The argument is made that appellant, if allowed recovery herein, receives greater rights than if she had been in default under a valid contract, because if in default under a valid contract she could not recover the money paid by her, at most perhaps would be entitled to only a personal judgment against the original vendor (Wilson v. Smith, 69 Cal. App. 211,230 P. 963; California Delta Farms v. Chinese American Farms, (Cal.) 268 P. 1050), a holding not legitimately renderable herein because F.T. Shepherd is not a party herein. The answer to this is that if the contract had been valid and the vendee had defaulted she would have been solely responsible for the loss of her rights to compel specific performance of the contract. The default herein neither added to nor detracted from the right of the vendor or his assignees to at any time end the void relationship, that is, further continuance under a void contract of sale and purchase. Appellant likewise had the right to end the relationship but she did not do so unless her failure to continue payments could be so construed, and if so considered, i. e., ending the relationship not merely defaulting, under a parity of reasoning such construction would entitle her to recover; but she did no affirmative act, the appellants did, and the statute of limitations did not begin to run against her until the anomalous relationship between the parties had ended, which termination respondents effected by bringing suit to quiet title. The trial court *Page 561 
therefore erred in denying appellant relief and in holding the statute of limitations had run.

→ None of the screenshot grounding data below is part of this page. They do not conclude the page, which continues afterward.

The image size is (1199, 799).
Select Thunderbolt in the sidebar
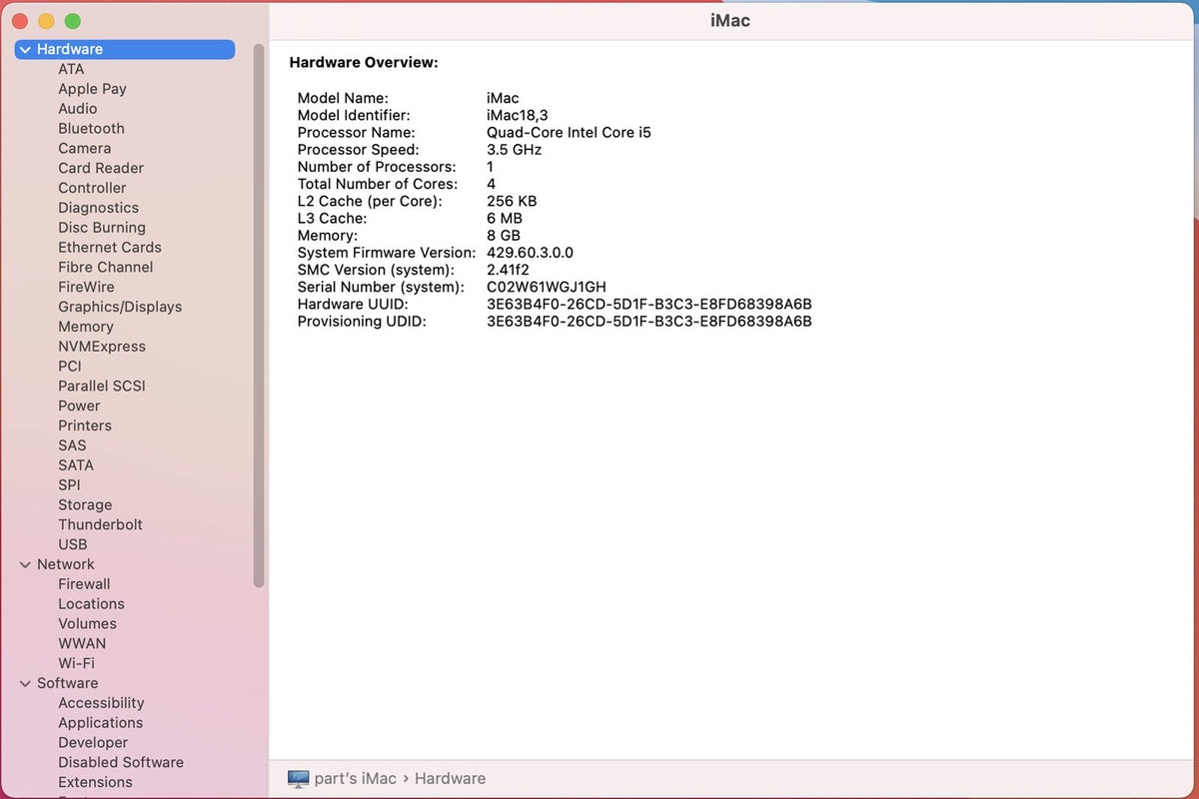tap(102, 524)
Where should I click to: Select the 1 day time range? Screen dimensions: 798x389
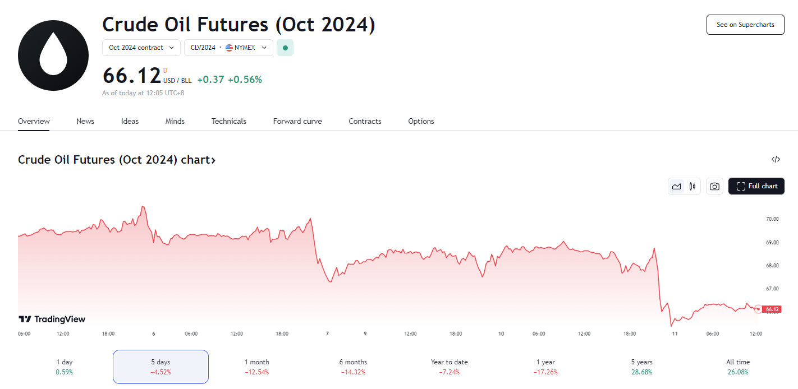(x=65, y=367)
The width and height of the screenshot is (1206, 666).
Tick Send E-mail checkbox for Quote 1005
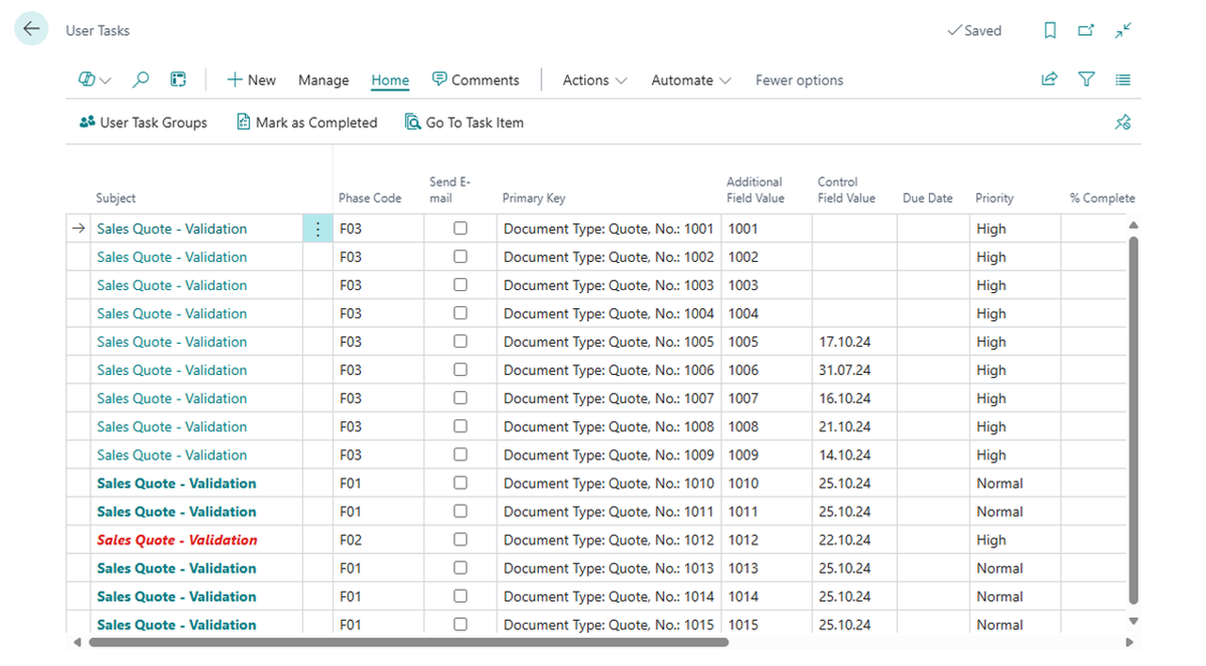point(461,341)
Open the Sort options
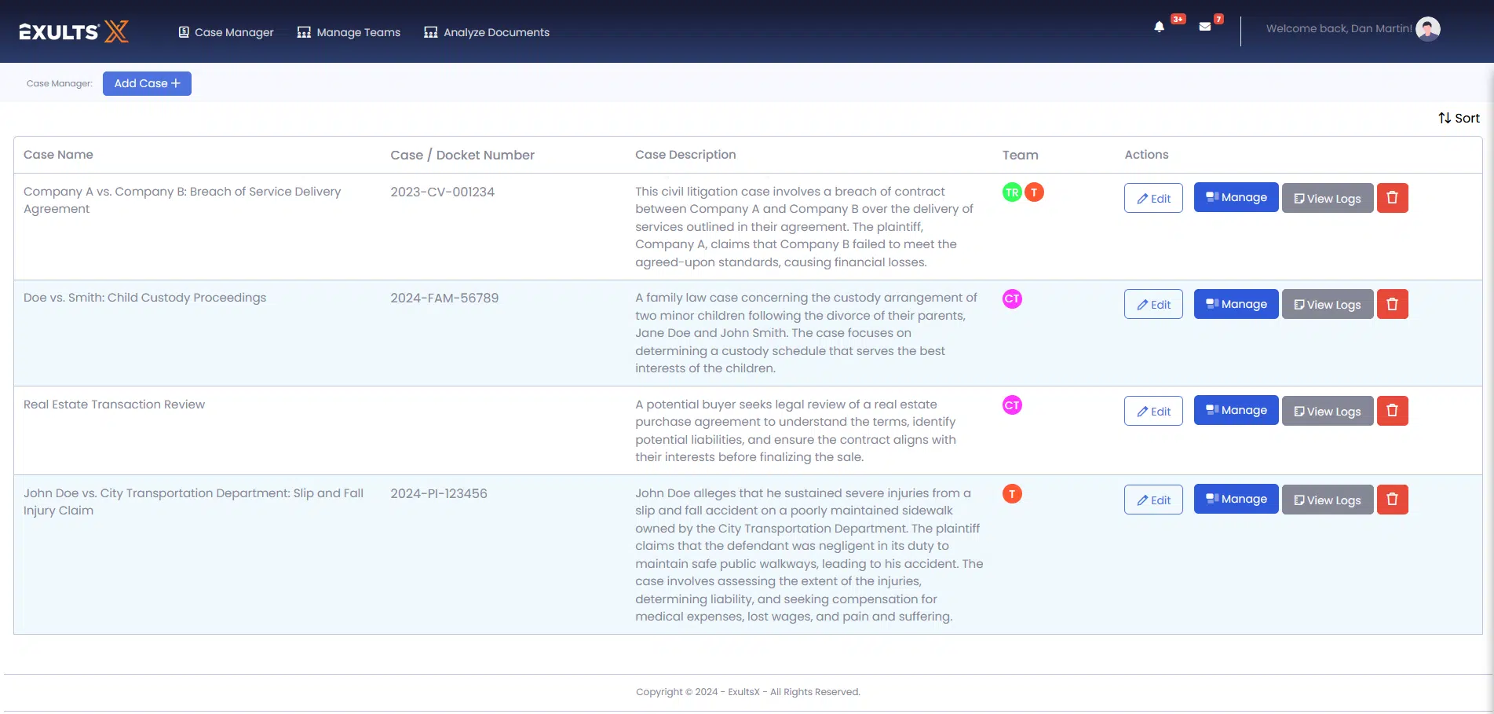This screenshot has width=1494, height=714. click(x=1459, y=119)
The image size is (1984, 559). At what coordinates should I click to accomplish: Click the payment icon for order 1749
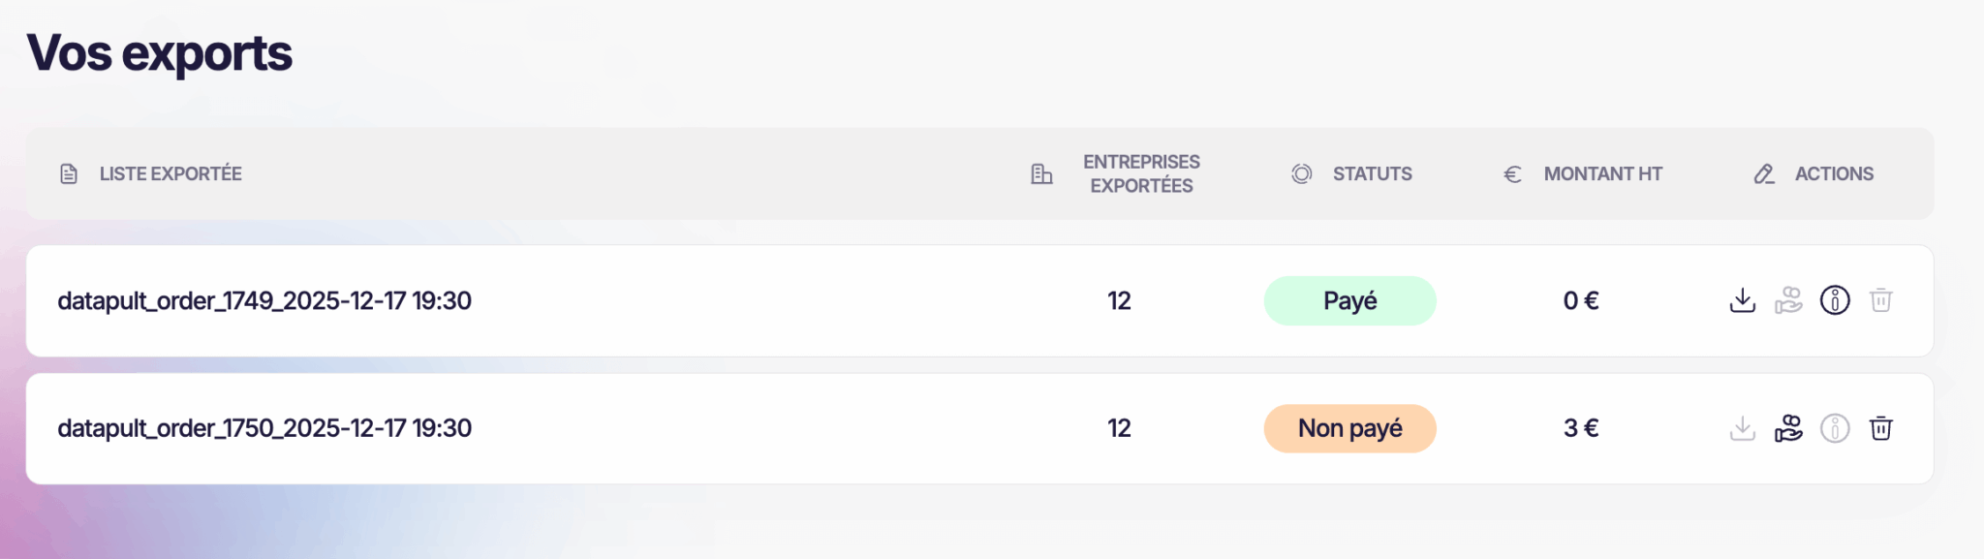1788,300
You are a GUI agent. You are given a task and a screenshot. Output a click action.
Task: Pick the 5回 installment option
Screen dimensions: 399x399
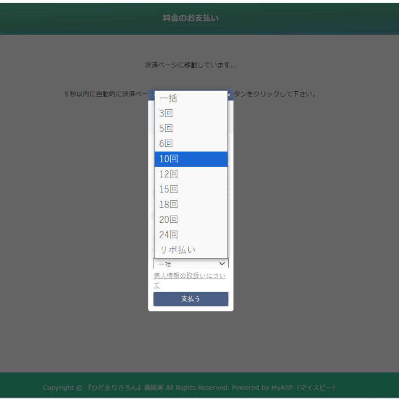[191, 129]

Appellant is entitled to a lien because of sec. 44-704, I. C. A., as is the holding of the opinion by Holden, C.J., and the statute did not commence to run against appellant's rights herein until what we may call rescission, though not strictly so, by respondents when they brought suit to quiet title. (Bedell v. Tracy, 65 Vt. 494,26 A. 1031; 66 C. J. 1517, n. 33; Little v. Davidson, (Ky.)67 S.W. 34.) Thus interest on the money allowed her would likewise commence on that date.
For the above reasons I continue to concur with the opinion of the Chief Justice as modified by him and think the petition for rehearing should be denied.